Las nuevas vacunas: otro triunfo de la ciencia

$!Las nuevas vacunas: otro triunfo de la ciencia

Las vacunas tienen su origen a finales del siglo XVIII cuando el médico inglés Edward Jenner observó que las ordeñadoras de las vacas adquirían la viruela propia de esos animales y que al mismo tiempo se hacían resistentes a la viruela humana, y así produjo más adelante la vacuna que erradicó esa terrible enfermedad de la faz de la tierra.

Desde entonces, se han elaborado vacunas de virus vivos debilitados como la vacuna contra el sarampión, rubeola, papera y la vacuna contra la varicela. Las vacunas de virus muertos o inactivados que se fabrican de fragmentos o proteínas tomadas de virus o bacterias como es el caso de la vacuna contra la tosferina, y los toxoides, que contienen una toxina producida por la bacteria o el virus que estimulan la producción de anticuerpos por nuestro sistema inmunológico para protegernos de enfermedades como el tétanos.

Es un triunfo extraordinario de la tecnología y la ciencia médica el que actualmente se hayan desarrollado al menos dos vacunas génicas a partir del Ácido Ribo Nucleico mensajero, la primera por Pfizer-BioNtech (mARN BNT162b2) y la segunda por Moderna (mARN-1273) para tratar de frenar la epidemia que ha producido en el mundo el SARS-Cov-2.

La comunidad científica mundial ha dado un gran salto con las nuevas vacunas génicas. Porque con ellas, se induce a las células de nuestro organismo a generar las proteínas del nuevo coronavirus a través de un ARN mensajero sintético sin que la persona tenga que entrar en contacto directo con el virus para producir una respuesta inmunológica bastante buena contra la enfermedad, prácticamente sin riesgos y muchos más beneficios.
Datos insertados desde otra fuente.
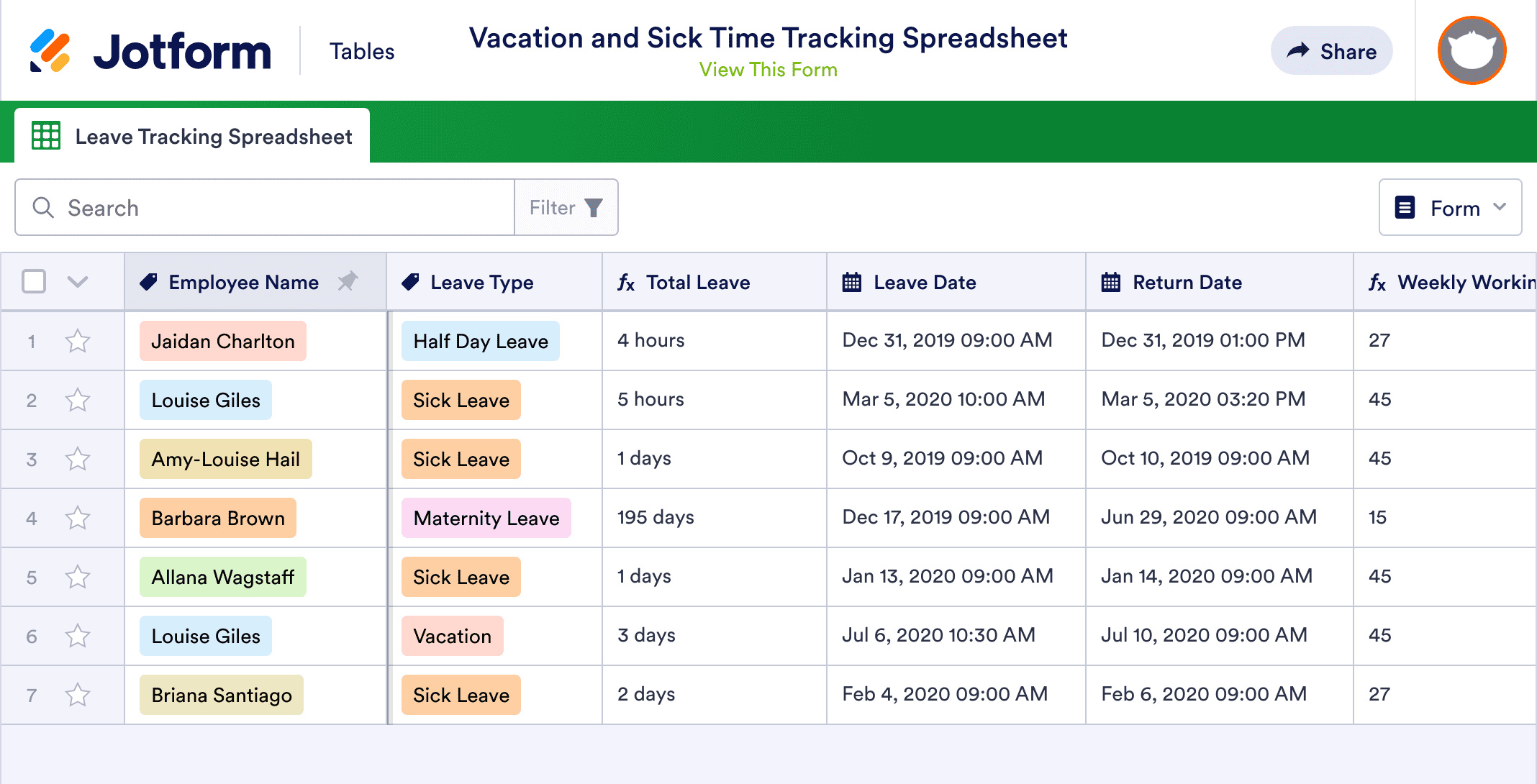Star the Jaidan Charlton row
The image size is (1537, 784).
[x=77, y=341]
En una publicación del 30 de diciembre/2020 en New England Journal of Medicine donde se midió la eficacia de la vacuna mRNA-1273 (fase 3) en más de 40 mil personas. A un grupo se le inyectó un placebo (sustancia sin efecto) y al otro grupo la vacuna. Resultó que se presentaron 30 casos de COVID-19 severo solo en el grupo placebo, se evidenció así la eficacia de la vacuna en los casos de COVID-19 severos, que son los que se complican y llevan a la muerte. Este avance a tan corto plazo se debe a que la comunidad científica tenía años trabajando en el desarrollo de otras vacunas con igual potencial pandémico que el SARS-Cov-2.